Couple things come to mind. First would be to check and make sure you are using the proper load for the gun. Magnum chambered guns do not shoot 1 oz loads of lead. They may cycle some but will start hanging up when a bit of dirt and grime appear. Many times people do not see or feel the small cut in the O-ring, I would replace this first as a simple fix. Take the old one to a near by auto parts store and get a few. Next do not use any type of cleaner on the tube without removing the O-ring. Solvents tend to make the ring soft which can lead to operating issues as well. You mentioned the piston area was pitted. Steel wool will work well in this area to smooth out the surface. Make sure and throughly clean this area afterwords. Then lube it as the book tells you using a good lube. Next is proper lube for this gun. I highly recommend using a product called SP-10 or a lube equivalent to it. Products like WD 40 or Rem Oil actually collect more powder and dirt because of the residue they leave.

Next make sure the gas port is clear of any obstruction, from personal experience I have found that a number of very well cleaned guns otherwise had this area neglected. Guys would blow the port out with gun scrubber or similar product and forget about it. Not realizing that crud was still in the port and prevented proper venting of the gas.

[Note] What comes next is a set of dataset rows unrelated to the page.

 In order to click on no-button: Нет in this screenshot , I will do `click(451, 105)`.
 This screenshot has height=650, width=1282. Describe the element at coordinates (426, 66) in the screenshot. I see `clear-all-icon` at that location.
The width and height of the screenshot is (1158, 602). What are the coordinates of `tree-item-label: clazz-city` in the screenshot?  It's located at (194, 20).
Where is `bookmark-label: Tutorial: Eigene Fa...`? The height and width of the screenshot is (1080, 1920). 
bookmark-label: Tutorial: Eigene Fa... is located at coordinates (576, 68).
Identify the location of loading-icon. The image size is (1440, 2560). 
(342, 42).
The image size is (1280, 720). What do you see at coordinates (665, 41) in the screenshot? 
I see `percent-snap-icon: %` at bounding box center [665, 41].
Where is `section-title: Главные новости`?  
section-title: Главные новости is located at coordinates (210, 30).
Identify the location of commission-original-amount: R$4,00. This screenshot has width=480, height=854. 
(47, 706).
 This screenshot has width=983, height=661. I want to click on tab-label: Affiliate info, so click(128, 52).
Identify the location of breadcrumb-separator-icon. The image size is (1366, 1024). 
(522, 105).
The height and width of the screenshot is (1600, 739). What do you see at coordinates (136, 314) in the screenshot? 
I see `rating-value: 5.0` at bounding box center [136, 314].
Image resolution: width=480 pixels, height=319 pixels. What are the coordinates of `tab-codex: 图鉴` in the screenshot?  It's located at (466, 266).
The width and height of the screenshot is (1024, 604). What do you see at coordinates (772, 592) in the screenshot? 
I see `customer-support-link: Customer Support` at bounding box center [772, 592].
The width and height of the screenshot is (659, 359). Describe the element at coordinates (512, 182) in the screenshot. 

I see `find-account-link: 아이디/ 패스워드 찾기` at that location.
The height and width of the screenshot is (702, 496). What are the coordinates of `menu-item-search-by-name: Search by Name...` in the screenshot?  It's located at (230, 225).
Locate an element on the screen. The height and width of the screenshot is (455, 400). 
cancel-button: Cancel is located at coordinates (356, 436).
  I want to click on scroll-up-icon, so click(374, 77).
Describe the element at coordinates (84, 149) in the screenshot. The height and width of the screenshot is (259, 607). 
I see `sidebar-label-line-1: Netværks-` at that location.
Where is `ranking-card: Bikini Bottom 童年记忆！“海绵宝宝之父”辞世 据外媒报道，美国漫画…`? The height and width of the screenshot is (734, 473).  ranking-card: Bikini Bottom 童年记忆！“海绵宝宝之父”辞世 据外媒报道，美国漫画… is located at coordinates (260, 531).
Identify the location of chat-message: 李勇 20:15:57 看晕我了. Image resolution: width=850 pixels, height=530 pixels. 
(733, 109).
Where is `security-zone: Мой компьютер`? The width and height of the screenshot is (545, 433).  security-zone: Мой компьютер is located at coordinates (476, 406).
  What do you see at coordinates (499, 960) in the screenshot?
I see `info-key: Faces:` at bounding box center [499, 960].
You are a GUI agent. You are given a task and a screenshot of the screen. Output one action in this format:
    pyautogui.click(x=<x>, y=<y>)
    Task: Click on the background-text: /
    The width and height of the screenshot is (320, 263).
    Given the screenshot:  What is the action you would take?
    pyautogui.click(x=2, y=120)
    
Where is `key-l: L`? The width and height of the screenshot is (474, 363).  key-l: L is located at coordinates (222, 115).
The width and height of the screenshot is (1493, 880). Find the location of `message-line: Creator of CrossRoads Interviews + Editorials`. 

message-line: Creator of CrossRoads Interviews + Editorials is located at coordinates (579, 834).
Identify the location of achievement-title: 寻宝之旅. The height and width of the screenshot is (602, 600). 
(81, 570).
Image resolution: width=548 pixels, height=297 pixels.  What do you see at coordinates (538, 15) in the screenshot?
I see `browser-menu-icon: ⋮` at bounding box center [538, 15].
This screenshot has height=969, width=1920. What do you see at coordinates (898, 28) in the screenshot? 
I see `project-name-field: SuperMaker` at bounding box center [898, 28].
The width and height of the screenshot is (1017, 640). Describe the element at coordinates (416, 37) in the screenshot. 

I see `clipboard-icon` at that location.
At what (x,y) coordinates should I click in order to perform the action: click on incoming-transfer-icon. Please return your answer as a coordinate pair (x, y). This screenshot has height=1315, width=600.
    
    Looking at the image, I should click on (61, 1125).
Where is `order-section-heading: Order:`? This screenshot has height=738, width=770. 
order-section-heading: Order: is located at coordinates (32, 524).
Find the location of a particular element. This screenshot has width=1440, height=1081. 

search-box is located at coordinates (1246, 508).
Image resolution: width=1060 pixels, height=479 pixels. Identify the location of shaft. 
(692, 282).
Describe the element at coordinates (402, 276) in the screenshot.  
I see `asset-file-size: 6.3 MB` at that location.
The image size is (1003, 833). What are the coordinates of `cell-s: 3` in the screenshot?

Next would be to look at the chamber. Plastic and even machine burrs can create enough drag to prevent the shell from extracting properly. Using a electric or cordless drill simply wrap steel wool around 20 ga bore mop and move it in and out of the chamber. While it may appear clean it can be surprising how much stuff is in there.

It also may be a good idea to remove and clean the stock spring. Sometimes rusty springs will bind causing the action to not function properly and travel all the way back to eject the shell as well.

I have one of these that is 30+ years old and works like a champ. My brothers is older yet and he uses it for waterfowl as well as rooster hunting on occasion.

Some might think I am crazy but if this gun has not had proper care in the past. I would break it down and remove all the wood parts and use a heavy duty degreaser and hot water and brushes to clean the gun top to bottom. I do this now with my Berreta at the end of every season even though I clean it well during. This cleaning will help remove old built up carbon and dirt and dried up lube from the past.


----------